**REQUIRED ACTION:**
From the line containing "Open the hamburger menu beside Page Posts" to the end of the listing, write out every line exactly; leave out everything else.

**PROVIDED RECORDS:**
++++

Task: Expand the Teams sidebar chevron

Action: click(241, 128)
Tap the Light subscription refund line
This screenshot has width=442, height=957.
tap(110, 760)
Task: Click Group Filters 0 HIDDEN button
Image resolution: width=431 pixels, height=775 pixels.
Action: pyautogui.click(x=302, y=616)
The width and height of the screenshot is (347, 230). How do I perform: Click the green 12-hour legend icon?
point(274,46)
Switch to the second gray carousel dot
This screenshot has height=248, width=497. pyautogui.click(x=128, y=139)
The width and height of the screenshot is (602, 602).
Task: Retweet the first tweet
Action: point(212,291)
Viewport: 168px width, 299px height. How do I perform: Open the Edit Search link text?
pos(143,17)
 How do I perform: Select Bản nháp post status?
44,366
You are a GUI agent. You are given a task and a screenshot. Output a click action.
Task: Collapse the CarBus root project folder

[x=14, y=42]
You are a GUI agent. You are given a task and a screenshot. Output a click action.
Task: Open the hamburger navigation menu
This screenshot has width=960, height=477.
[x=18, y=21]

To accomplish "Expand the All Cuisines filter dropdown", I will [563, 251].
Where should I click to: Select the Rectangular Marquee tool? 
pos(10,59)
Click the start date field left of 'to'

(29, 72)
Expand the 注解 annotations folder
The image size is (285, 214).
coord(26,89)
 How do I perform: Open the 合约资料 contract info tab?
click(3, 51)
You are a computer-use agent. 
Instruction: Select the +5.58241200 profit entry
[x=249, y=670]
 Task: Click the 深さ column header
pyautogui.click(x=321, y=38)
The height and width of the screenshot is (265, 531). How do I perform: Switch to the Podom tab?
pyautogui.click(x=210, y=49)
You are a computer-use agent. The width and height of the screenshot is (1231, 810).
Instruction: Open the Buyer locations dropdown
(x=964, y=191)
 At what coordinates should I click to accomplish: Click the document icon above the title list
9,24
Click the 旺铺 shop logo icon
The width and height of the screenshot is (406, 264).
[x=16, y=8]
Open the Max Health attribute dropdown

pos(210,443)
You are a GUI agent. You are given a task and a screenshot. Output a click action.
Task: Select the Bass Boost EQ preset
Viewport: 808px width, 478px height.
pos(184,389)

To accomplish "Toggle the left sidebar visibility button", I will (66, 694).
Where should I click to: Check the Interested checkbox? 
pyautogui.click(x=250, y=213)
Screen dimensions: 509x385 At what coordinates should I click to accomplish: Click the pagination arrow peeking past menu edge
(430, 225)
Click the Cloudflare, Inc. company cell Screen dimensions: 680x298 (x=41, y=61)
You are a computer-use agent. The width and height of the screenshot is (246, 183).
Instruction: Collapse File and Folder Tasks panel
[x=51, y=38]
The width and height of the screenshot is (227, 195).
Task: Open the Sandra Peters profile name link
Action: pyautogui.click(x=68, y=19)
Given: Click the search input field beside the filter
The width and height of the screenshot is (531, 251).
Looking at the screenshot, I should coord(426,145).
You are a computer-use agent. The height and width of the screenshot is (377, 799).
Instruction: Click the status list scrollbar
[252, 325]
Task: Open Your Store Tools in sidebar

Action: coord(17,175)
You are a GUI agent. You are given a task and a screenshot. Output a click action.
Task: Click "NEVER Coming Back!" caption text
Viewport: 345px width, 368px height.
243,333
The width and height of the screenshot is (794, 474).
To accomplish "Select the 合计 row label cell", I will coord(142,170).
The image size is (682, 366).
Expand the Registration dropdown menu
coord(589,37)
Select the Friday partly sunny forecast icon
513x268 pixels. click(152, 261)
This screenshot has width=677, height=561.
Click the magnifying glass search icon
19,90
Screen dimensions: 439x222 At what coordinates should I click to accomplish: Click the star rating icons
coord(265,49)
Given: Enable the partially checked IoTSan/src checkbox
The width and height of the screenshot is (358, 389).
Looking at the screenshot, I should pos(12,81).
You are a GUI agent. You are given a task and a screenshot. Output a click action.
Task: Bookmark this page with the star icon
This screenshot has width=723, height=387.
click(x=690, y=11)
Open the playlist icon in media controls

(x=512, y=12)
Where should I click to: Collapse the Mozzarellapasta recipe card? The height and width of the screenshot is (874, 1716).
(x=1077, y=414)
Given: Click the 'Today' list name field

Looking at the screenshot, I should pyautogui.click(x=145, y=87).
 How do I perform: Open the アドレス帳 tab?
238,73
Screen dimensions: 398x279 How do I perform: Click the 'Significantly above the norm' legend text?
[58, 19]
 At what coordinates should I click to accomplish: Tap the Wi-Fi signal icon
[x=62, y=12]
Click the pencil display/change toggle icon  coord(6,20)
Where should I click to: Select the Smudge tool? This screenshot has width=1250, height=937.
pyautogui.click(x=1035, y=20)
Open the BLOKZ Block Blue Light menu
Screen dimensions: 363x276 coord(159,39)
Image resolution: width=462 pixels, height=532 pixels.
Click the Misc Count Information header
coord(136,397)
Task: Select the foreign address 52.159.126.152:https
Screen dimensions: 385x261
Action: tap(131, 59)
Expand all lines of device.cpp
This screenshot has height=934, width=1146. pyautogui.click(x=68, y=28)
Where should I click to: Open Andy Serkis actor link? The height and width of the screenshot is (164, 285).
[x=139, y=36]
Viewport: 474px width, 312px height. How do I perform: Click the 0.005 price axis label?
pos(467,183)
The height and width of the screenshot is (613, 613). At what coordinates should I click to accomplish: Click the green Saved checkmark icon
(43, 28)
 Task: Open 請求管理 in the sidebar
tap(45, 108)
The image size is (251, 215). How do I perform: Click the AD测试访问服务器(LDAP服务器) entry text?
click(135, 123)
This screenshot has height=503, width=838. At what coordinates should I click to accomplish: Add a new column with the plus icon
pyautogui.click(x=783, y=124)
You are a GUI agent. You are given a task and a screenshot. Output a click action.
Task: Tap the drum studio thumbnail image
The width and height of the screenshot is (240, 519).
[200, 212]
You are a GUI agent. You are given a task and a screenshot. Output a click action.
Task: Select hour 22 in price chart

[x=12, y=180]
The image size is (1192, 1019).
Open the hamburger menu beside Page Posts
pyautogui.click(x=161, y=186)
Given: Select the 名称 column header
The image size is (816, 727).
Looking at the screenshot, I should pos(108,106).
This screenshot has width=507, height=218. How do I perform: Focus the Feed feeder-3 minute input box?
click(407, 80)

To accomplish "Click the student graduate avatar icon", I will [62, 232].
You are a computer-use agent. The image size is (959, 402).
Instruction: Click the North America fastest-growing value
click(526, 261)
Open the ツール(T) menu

++++

**WRITTEN SOLUTION:**
Open the hamburger menu beside Page Posts
pyautogui.click(x=161, y=186)
Given: Select the 名称 column header
The image size is (816, 727).
Looking at the screenshot, I should pos(108,106).
This screenshot has width=507, height=218. How do I perform: Focus the Feed feeder-3 minute input box?
click(407, 80)

To accomplish "Click the student graduate avatar icon", I will [62, 232].
You are a computer-use agent. The image size is (959, 402).
Instruction: Click the North America fastest-growing value
click(526, 261)
Open the ツール(T) menu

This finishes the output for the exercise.